Remove the outermost layer of weight loading wrappers.

This function should be applied after initialize_layerwise_reload is applied unwrap the layerwise weight loaders.

Also processes Attention/MLA layers, which must be processed after all other layers

Source code in vllm/model_executor/model_loader/reload/layerwise.py
def finalize_layerwise_reload(model: torch.nn.Module, model_config: ModelConfig):
    """
    Remove the outermost layer of weight loading wrappers.

    This function should be applied after `initialize_layerwise_reload` is applied
    unwrap the layerwise weight loaders.

    Also processes Attention/MLA layers, which must be processed after all other layers
    """
    model._do_torchao_reload = model._original_do_torchao_reload

    for layer in model.modules():
        info = get_layerwise_info(layer)

        # Attention/MLA layers are processed after all other layers
        if isinstance(layer, (Attention, MLAAttention)):
            if info.load_numel > 0:
                raise NotImplementedError(
                    "Layerwise reloading of Q/K/V scale weights is not implemented yet"
                )

            else:
                _place_kernel_tensors(layer, info)
                layer.process_weights_after_loading(model_config.dtype)

        # No weights were loaded, place kernel tensors back
        elif info.can_process() and info.load_numel <= 0:
            _place_kernel_tensors(layer, info)

        # Process non-attention layers which did not load all elements. This can happen
        # if the created weight has extra padding elements which are not loaded
        # Having too many of these delayed layers can lead to execess memory usage
        # see Limitations(4)
        elif info.load_numel > 0 and info.load_numel < info.load_numel_total:  # type: ignore[operator]
            logger.debug("%s: Delayed processing", layer.__class__.__name__)
            _layerwise_process(layer, info)

        info.reset()

initialize_layerwise_reload

initialize_layerwise_reload(model: Module)

Set up layerwise weight loading with deferred processing.

Must be called after record_metadata_for_reloading. This function: 1. Saves current kernel tensors for later copying 2. Restores layer parameters/buffers from metadata (on meta device) 3. Wraps weight loaders to defer processing until all weights are loaded

When all weights for a layer are loaded, the wrapped loaders will: 1. Materialize the layer onto the target device 2. Load all cached weights 3. Run quantization processing if applicable 4. Copy processed values back to original tensor storage

Source code in vllm/model_executor/model_loader/reload/layerwise.py
@torch.no_grad()
def initialize_layerwise_reload(model: torch.nn.Module):
    """
    Set up layerwise weight loading with deferred processing.

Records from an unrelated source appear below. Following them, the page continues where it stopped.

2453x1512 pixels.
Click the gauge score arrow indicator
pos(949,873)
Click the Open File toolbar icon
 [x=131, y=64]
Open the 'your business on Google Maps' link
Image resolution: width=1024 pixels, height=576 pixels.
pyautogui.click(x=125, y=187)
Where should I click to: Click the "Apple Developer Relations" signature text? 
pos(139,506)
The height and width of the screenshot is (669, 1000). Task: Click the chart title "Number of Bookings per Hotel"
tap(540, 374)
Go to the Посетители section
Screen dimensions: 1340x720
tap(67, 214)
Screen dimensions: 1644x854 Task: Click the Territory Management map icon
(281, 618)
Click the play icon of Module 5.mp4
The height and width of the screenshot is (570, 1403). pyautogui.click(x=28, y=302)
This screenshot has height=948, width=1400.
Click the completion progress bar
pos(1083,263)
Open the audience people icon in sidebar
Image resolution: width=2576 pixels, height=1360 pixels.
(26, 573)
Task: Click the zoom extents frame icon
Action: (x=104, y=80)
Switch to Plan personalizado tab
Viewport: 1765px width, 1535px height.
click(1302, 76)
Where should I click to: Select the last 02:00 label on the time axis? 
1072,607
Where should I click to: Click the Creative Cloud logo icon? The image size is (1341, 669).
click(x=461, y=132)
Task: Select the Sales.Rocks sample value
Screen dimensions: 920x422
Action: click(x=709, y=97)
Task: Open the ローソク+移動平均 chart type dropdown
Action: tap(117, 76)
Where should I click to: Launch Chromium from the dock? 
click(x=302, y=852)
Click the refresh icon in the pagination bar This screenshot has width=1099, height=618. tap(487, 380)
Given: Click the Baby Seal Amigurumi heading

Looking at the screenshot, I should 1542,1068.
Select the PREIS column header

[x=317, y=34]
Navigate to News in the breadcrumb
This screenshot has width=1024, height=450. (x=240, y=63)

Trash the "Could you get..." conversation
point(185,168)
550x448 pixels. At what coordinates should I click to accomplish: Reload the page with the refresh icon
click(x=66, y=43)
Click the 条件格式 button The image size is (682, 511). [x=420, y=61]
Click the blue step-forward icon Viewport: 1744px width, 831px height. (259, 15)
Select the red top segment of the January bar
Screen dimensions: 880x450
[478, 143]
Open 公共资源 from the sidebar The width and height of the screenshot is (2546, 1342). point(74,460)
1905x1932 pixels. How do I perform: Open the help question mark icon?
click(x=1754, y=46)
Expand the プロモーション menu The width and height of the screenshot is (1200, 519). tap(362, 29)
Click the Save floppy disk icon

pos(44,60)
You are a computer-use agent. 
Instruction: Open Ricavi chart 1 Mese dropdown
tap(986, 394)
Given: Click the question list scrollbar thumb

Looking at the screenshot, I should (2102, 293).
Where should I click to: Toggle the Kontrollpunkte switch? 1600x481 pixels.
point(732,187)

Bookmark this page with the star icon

    Must be called after `record_metadata_for_reloading`. This function:
    1. Saves current kernel tensors for later copying
    2. Restores layer parameters/buffers from metadata (on meta device)
    3. Wraps weight loaders to defer processing until all weights are loaded

    When all weights for a layer are loaded, the wrapped loaders will:
    1. Materialize the layer onto the target device
    2. Load all cached weights
    3. Run quantization processing if applicable
    4. Copy processed values back to original tensor storage
    """
    # disable torchao reloading to avoid infinite recursion
    model._original_do_torchao_reload = getattr(model, "_do_torchao_reload", False)
    model._do_torchao_reload = False

    for layer in model.modules():
        info = get_layerwise_info(layer)

        # Skip if the layer has already been initialized
        if info.can_process():
            continue

        # Save current tensors for later copying
        info.kernel_tensors = get_layer_params_buffers(layer)

        # Restore layer parameters/buffers onto meta device
        restore_layer_on_meta(layer, info)

        # Track loading progress to determine when to process/copy
        info.load_numel = 0
        info.load_numel_total = get_layer_size(layer)

        # Wrap each parameter's weight loader
        # Note that nested wrapping will occur for shared tensors
        for name, tensor in get_layer_tensors(layer).items():
            if _get_weight_loader(tensor).__name__ != "online_process_loader":
                tensor.weight_loader = make_online_process_loader(layer, name)

record_metadata_for_reloading

record_metadata_for_reloading(model: Module)

Record layer metadata needed for later reloading.

Stores parameter and buffer metadata as meta tensors for restoration. Must be called before initialize_layerwise_reload.

Source code in vllm/model_executor/model_loader/reload/layerwise.py
def record_metadata_for_reloading(model: torch.nn.Module):
    """
    Record layer metadata needed for later reloading.

    Stores parameter and buffer metadata as meta tensors for restoration.
    Must be called before `initialize_layerwise_reload`.
    """
    for layer in model.modules():
        info = get_layerwise_info(layer)
        info.restore_metadata = capture_layer_to_meta(layer)

set_torchao_reload_attrs

set_torchao_reload_attrs(
    model: Module, model_config: ModelConfig
)
Source code in vllm/model_executor/model_loader/reload/torchao_decorator.py
def set_torchao_reload_attrs(model: torch.nn.Module, model_config: ModelConfig):
    model._do_torchao_reload = True
    model._model_config = model_config

support_quantized_model_reload_from_hp_weights

support_quantized_model_reload_from_hp_weights(
    original_load_weights: FunctionType,
)

Decorator for load_weights method for AutoWeightsLoader.load_weights to support reloading high precision (bfloat16/float16/float32) weight for an already quantized model, this involves restoring the weights to a high precision weights and then online quantize the weights.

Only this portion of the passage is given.